Chaque bouquet reçu avait été l’aveu progressif de cet amour dévorant et exclusif… et cette déclaration unique en son genre avait rappelé à tout le monde que Drago Malefoy n’était pas un criminel, juste l’un de leurs camarades.
Malefoy avait tenté de paraître impassible et de continuer sa journée comme si rien de spécial ne s’était produit après ce bouquet impossible à ignorer, il avait cependant échoué à cacher ses yeux brillants, et un petit sourire ne quittait plus son visage.
Parfois un de ses amis se penchait vers lui pour lui parler et ses joues rosissaient.
Harry devinait sans peine qu’il était la cible de gentilles taquineries. Visiblement, la vie à Poudlard avait repris son cours, identique à autrefois. Il n’y avait plus de camp, plus de guerre. Juste des adolescents grandissant tranquillement, encore loin des préoccupations de la vie d’adulte.
En dehors de ce magnifique bouquet, la journée se passa sans le moindre incident notable, et Dean et Seamus se remirent à parier sur la date du prochain bouquet.
Neville gloussa et fit un clin d’oeil à Harry.
- J’ai dans l’idée que les choses vont accélérer… Je dirais que le bouquet de roses est le signe flagrant que la mystérieuse personne qui drague Malefoy s’impatiente.
Ron avait sermonné sa soeur sur son comportement, et Ginny ne s’approchait plus d’eux, vexée. Harry avait grimacé un sourire de reconnaissance en direction de Ron, désolé d’avoir semé le trouble dans la fratrie. Son ami l’avait rassuré en lui assurant que Ginny pouvait parfois agir en véritable peste, et qu’après avoir fait la tête quelques jours elle s’excuserait et tout irait mieux.
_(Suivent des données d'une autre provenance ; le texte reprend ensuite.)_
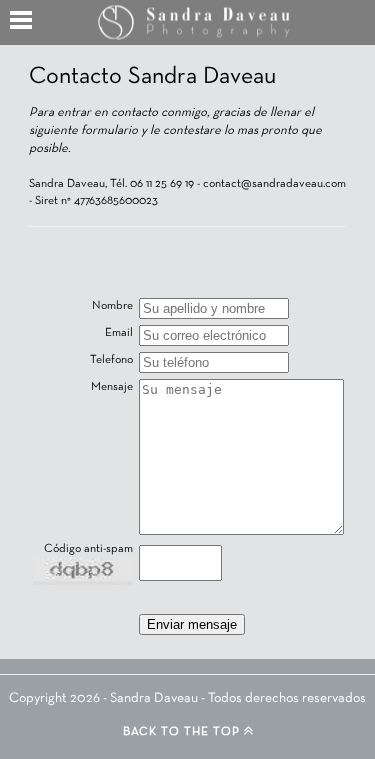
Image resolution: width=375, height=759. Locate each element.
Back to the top (183, 732)
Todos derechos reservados (287, 698)
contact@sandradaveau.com (274, 184)
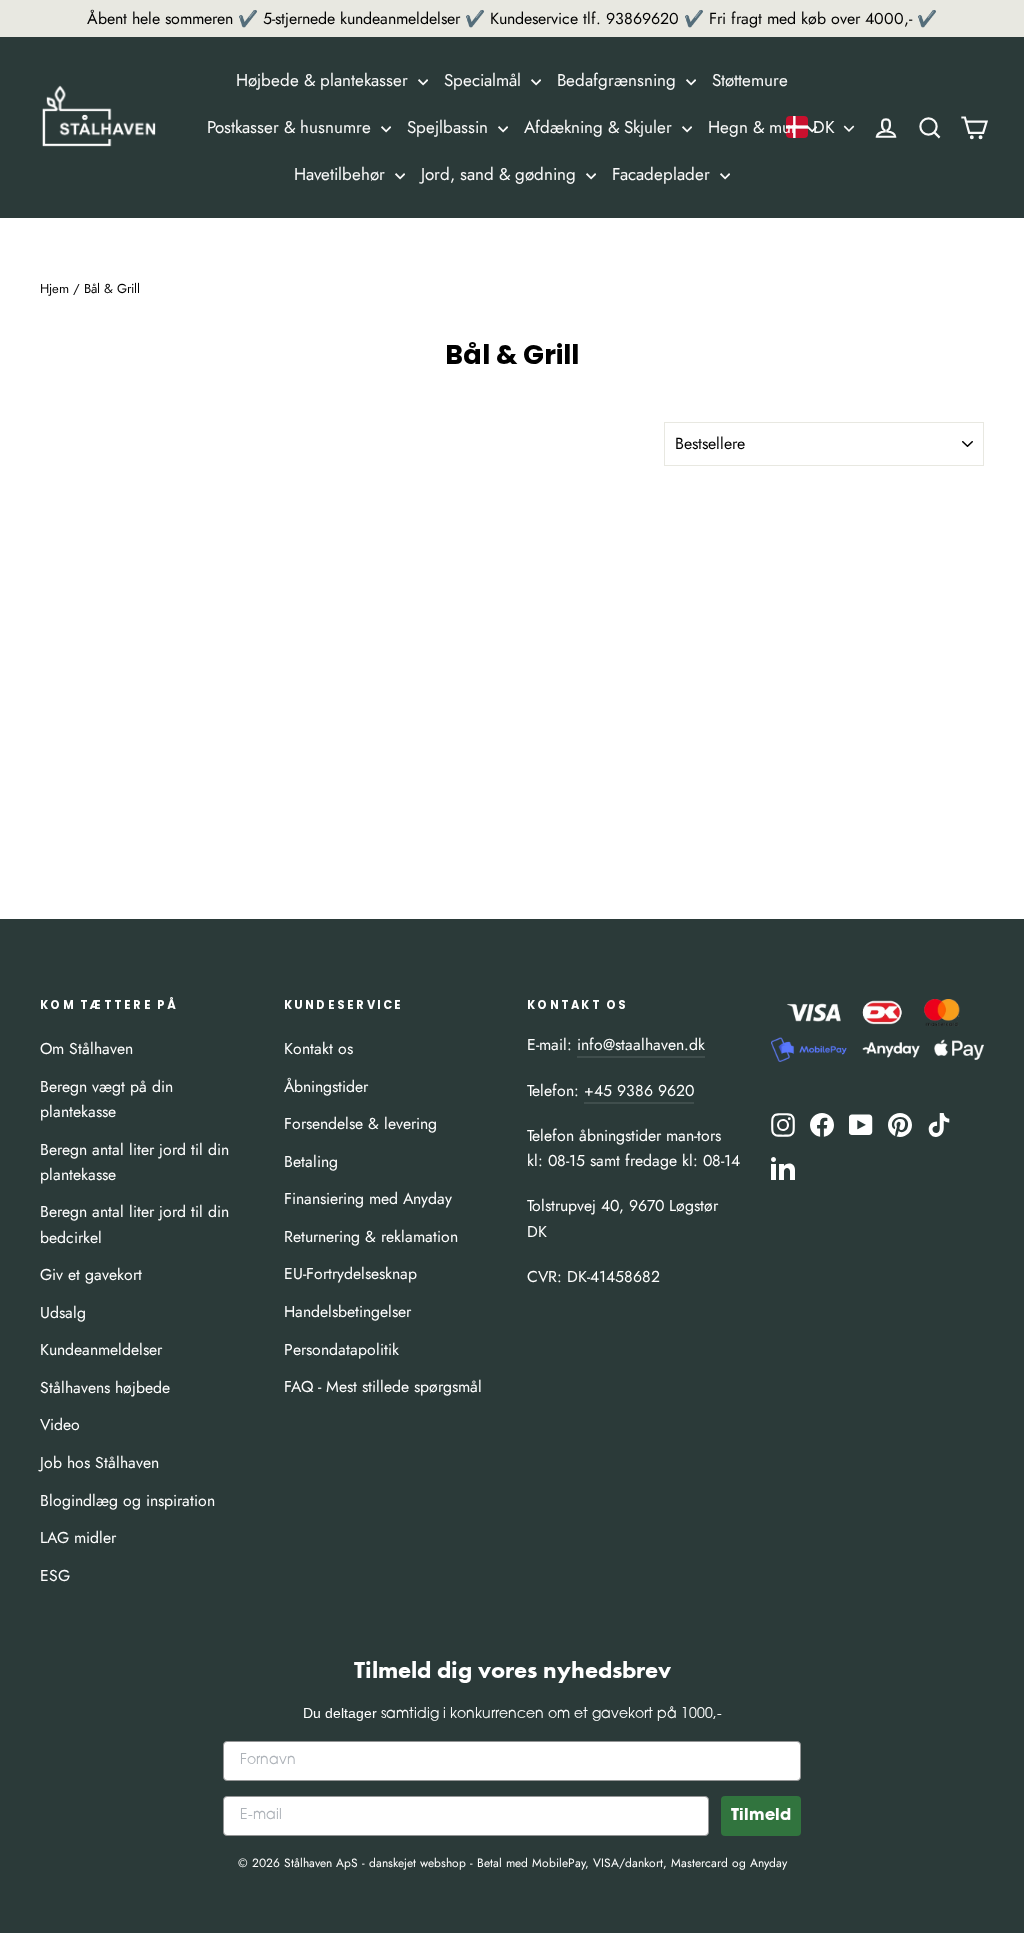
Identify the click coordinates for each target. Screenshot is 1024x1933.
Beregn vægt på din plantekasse (106, 1099)
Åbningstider (326, 1086)
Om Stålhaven (86, 1048)
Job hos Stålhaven (99, 1462)
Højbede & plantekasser (324, 80)
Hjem (54, 288)
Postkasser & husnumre (291, 127)
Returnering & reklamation (371, 1236)
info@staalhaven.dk (641, 1044)
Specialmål (485, 80)
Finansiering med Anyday (368, 1198)
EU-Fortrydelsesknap (350, 1273)
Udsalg (63, 1312)
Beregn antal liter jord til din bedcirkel (134, 1224)
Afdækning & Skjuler (600, 127)
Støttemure (750, 80)
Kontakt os (318, 1048)
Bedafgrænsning (619, 80)
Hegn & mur (755, 127)
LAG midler (78, 1537)
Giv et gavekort (91, 1274)
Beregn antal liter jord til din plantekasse (134, 1162)
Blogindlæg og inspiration (127, 1500)
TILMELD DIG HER (743, 1745)
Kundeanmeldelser (101, 1349)
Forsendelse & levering (360, 1123)
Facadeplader (663, 174)
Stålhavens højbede (105, 1387)
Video (60, 1424)
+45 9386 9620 (639, 1090)
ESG (55, 1575)
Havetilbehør (342, 174)
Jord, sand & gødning (501, 174)
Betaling (311, 1161)
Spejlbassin (450, 127)
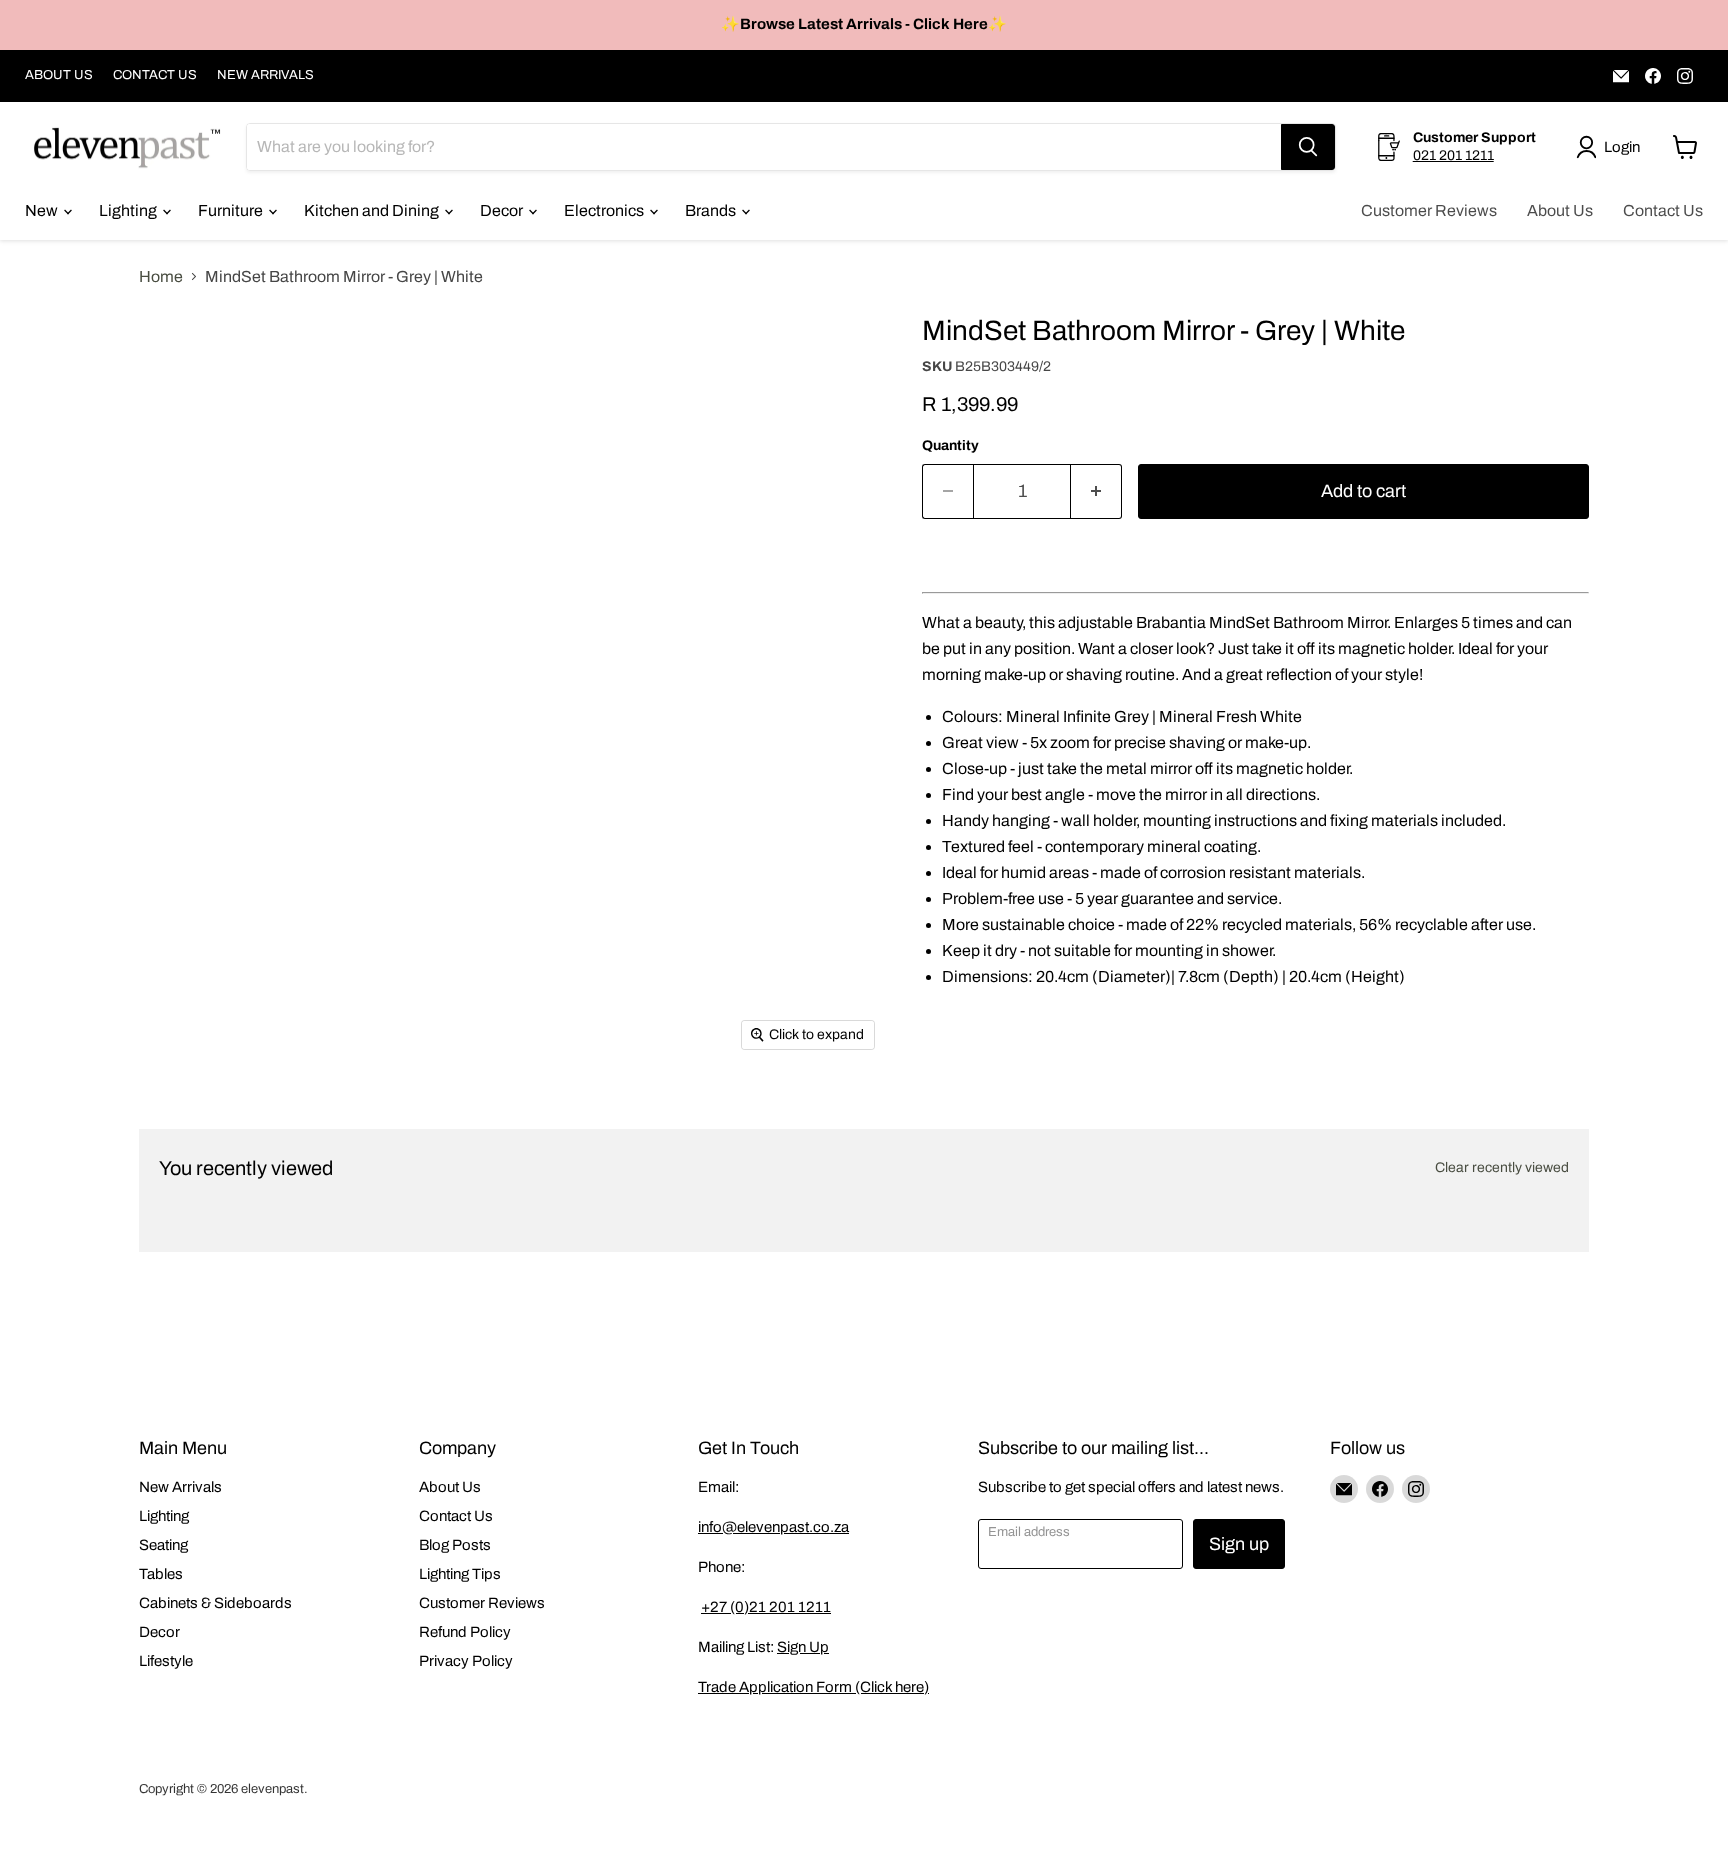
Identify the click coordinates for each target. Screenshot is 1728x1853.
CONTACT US (155, 75)
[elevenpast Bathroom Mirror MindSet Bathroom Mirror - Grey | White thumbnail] (176, 438)
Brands (712, 210)
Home (161, 276)
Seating (163, 1545)
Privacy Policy (466, 1661)
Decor (503, 210)
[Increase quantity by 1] (1096, 491)
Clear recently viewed (1502, 1167)
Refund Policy (465, 1632)
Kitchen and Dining (373, 210)
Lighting (129, 210)
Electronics (605, 210)
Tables (161, 1574)
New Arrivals (180, 1487)
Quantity (950, 445)
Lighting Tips (460, 1574)
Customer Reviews (1429, 210)
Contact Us (1663, 210)
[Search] (1308, 147)
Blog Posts (455, 1545)
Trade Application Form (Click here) (813, 1687)
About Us (1560, 210)
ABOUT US (59, 75)
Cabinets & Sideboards (215, 1603)
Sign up (1239, 1544)
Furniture (232, 210)
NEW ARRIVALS (265, 75)
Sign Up (803, 1647)
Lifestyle (166, 1661)
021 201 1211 (1453, 155)
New (43, 210)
La nuit même, Harry reprit son habitude d’errer dans les couloirs, ne parvenant pas à dormir. Il s’était agité une bonne partie de la soirée, nerveux. Puis il avait été incapable de fermer les yeux plus de dix minutes d’affilée, se réveillant haletant. Parfois les cauchemars étaient trop présents, et il préférait prendre l’air plutôt que de rester confiné dans son lit, à subir des visions d’horreur du passé.
Il monta à la tour d’Astronomie, essayant de ne pas penser à la mort de Dumbledore. La chute interminable du vieil homme était restée marquée au fer rouge dans son esprit. Visiblement, c’était une de ces nuits où quoi qu’il fasse, les pires souvenirs viendraient le hanter.
Une fois au sommet de la tour, il essaya de se calmer, inspirant profondément l’air frais, tentant de ne pas voir dans son esprit les combats sanglants qu’il y avait eu dans le parc quelques mois plus tôt.
Il se focalisa sur le lac noir. Perdre son regard dans l’étendue sombre l’aidait parfois à s’apaiser, lorsqu’il se laissait aller à suivre les mouvements hypnotiques de l’eau.
Il découvrit une petite silhouette au bord du lac, et un rayon de lune lui révéla l’identité de celui qui s’y tenait, grâce à ses cheveux d’une couleur unique : Drago Malefoy.
Lui aussi devait souffrir d’insomnies et Harry hésita à aller le rejoindre. Peut être qu’à deux ils arriveraient à repousser le passé…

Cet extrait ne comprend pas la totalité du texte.